Problem => Please show all lines of the records that include "height".

Supplied records =>
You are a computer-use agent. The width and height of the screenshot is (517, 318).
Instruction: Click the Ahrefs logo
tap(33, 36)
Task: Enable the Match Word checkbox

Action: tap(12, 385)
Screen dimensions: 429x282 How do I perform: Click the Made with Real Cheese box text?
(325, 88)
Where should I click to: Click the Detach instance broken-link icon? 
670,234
...
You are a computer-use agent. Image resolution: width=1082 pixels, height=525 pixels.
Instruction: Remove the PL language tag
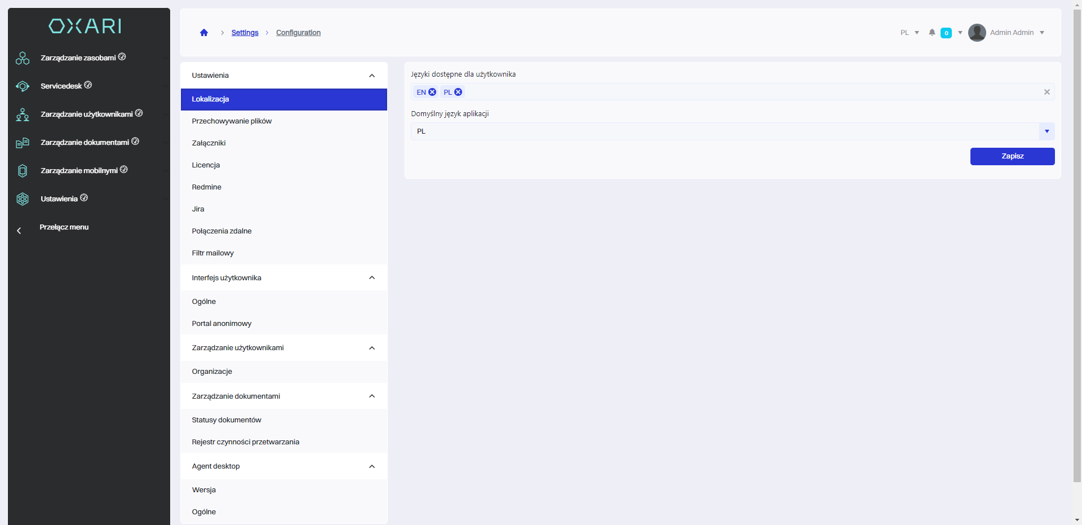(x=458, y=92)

Answer for this exercise =>
You are a computer-use agent. The width and height of the screenshot is (517, 318).
You are a computer-use agent. Image resolution: width=1082 pixels, height=525 pixels.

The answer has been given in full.